• **Exercise details**:
In the database geography text below, translate this sentence into Spanish: "Users with the rif_student role cannot see the restricted geolevels."

• **Source text**:
%%

The supplied SAHUSLAND test database is set up as follows:

geography description hierarchytable srid defaultcomparea defaultstudyarea partition max_geojson_digits geometrytable tiletable minzoomlevel maxzoomlevel adjacencytable
SAHSULAND SAHSU Example geography HIERARCHY_SAHSULAND 27700 SAHSU_GRD_LEVEL1 SAHSU_GRD_LEVEL3 1 6 GEOMETRY_SAHSULAND TILES_SAHSULAND 6 11 ADJACENCY_SAHSULAND

The example SEER test database is set up as follows:

geography description hierarchytable srid defaultcomparea defaultstudyarea partition max_geojson_digits geometrytable tiletable minzoomlevel maxzoomlevel adjacencytable
USA_2014 US 2014 Census geography to county level HIERARCHY_USA_2014 4269 CB_2014_US_NATION_5M CB_2014_US_STATE_500K 1 6 GEOMETRY_USA_2014 TILES_USA_2014 6 9 ADJACENCY_USA_2014

Geolevels

The table and view rif40.t_rif40_geolevels/rif40.rif40_geolevels is used to define a hierarchy of administrative areas that define a geography where each higher resolution contains one or more areas that fit exactly within the lower resolution. Users with the rif_student role cannot see the restricted geolevels.

column_name description data_type
geography Geography (e.g EW2001) varchar(50)
geolevel_name Name of geolevel. This will be a column name in the numerator/denominator tables varchar(30)
geolevel_id ID for ordering (1=lowest resolution). Up to 99 supported. smallint
description Description varchar(250)
lookup_table Lookup table name. This is used to translate codes to the common names, e.g a LADUA of 00BK is "Westminster" varchar(30)
lookup_desc_column Lookup table description column name. varchar(30)

%%

• **Information provided**:
%%

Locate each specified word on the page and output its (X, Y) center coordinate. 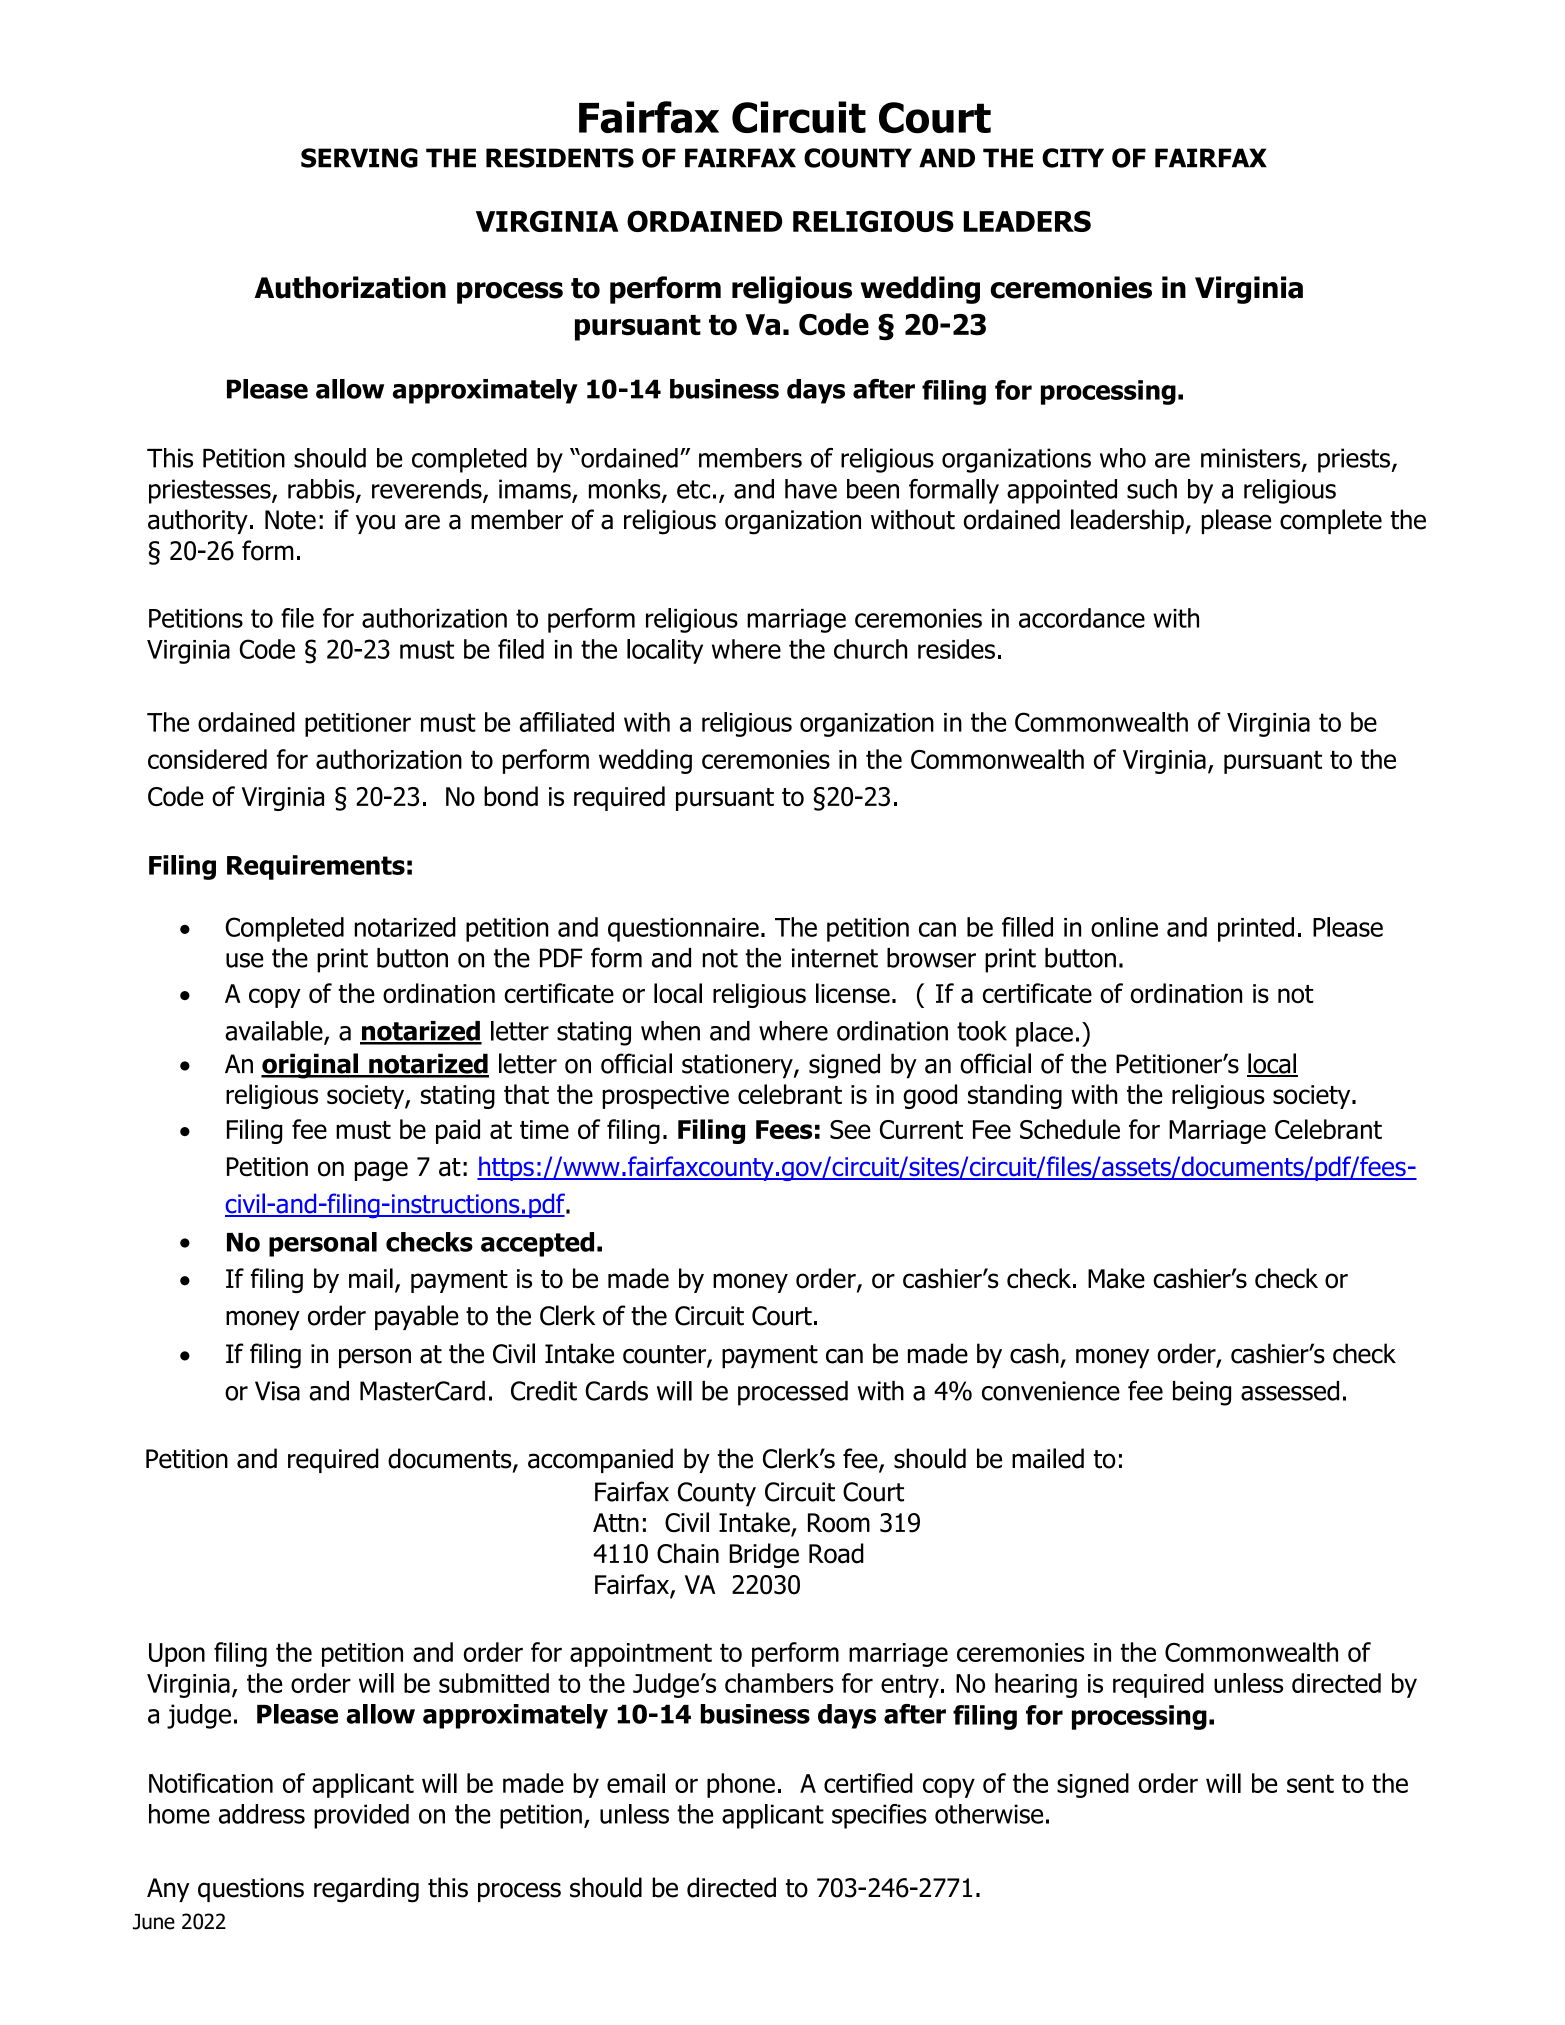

%%

• **Answer for the task**:
Los usuarios con el rol rif_student no pueden ver los geoniveles restringidos.